**What the task requires**
Please set down, exactly, the line with "Task: Click reload" and all lines that follow it through the end of the records below.
= Beginning of Section =
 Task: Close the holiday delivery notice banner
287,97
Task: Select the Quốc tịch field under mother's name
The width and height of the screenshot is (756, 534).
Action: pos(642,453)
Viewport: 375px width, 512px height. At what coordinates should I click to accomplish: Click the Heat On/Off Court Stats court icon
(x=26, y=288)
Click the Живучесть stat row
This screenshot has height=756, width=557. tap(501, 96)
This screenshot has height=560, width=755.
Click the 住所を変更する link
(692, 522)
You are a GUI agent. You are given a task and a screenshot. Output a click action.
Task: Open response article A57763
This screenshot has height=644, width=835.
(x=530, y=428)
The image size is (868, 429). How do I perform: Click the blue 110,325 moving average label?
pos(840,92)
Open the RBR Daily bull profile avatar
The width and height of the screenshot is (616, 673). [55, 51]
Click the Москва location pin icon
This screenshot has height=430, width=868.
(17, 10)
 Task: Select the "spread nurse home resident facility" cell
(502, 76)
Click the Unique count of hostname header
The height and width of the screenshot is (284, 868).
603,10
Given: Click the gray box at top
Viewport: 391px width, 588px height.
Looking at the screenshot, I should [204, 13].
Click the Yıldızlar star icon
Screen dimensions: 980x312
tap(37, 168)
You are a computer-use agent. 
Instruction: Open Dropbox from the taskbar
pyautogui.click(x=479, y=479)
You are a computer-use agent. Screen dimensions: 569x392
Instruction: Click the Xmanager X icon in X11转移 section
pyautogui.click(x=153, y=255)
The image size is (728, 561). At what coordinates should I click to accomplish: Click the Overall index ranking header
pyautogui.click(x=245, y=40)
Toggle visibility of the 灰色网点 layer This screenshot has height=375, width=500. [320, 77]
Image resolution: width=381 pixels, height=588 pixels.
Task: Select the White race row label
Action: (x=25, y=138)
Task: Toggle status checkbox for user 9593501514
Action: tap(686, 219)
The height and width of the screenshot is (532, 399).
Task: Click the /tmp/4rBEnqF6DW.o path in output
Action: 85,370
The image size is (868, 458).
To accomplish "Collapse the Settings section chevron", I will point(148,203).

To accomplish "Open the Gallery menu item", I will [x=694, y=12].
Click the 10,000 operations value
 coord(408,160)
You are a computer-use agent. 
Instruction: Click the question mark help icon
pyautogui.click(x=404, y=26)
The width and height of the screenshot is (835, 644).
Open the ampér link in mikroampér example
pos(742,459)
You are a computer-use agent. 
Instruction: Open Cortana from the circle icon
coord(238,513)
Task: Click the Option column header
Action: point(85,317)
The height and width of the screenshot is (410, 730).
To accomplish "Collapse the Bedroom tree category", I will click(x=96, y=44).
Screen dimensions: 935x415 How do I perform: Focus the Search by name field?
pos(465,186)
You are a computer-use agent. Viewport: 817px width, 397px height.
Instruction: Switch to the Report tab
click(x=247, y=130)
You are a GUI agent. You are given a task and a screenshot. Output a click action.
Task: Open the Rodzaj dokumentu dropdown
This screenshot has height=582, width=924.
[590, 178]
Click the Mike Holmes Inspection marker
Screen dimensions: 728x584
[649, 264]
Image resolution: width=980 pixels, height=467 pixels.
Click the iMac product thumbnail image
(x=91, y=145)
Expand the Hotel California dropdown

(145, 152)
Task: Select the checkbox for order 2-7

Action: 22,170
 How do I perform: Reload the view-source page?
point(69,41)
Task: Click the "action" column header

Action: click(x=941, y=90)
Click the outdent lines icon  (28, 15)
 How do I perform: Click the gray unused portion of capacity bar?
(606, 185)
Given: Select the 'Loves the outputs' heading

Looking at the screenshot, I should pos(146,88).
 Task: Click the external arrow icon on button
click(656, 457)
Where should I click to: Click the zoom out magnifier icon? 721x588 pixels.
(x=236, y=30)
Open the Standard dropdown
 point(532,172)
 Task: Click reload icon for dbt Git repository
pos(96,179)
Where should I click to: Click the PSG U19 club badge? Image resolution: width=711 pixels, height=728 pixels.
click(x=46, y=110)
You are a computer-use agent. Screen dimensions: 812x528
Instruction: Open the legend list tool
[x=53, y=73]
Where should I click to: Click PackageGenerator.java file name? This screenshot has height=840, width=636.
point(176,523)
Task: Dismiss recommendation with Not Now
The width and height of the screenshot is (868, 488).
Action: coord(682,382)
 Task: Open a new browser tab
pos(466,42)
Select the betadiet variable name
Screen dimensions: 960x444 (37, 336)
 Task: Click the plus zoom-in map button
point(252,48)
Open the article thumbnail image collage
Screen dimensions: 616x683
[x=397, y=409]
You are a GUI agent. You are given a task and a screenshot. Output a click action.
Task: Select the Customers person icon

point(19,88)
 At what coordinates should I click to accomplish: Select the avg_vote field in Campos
= End of Section =
**Result**
 Task: Click reload icon for dbt Git repository
pos(96,179)
Where should I click to: Click the PSG U19 club badge? Image resolution: width=711 pixels, height=728 pixels.
click(x=46, y=110)
You are a computer-use agent. Screen dimensions: 812x528
Instruction: Open the legend list tool
[x=53, y=73]
Where should I click to: Click PackageGenerator.java file name? This screenshot has height=840, width=636.
point(176,523)
Task: Dismiss recommendation with Not Now
The width and height of the screenshot is (868, 488).
Action: coord(682,382)
 Task: Open a new browser tab
pos(466,42)
Select the betadiet variable name
Screen dimensions: 960x444 (37, 336)
 Task: Click the plus zoom-in map button
point(252,48)
Open the article thumbnail image collage
Screen dimensions: 616x683
[x=397, y=409]
You are a GUI agent. You are given a task and a screenshot. Output a click action.
Task: Select the Customers person icon

point(19,88)
 At what coordinates should I click to accomplish: Select the avg_vote field in Campos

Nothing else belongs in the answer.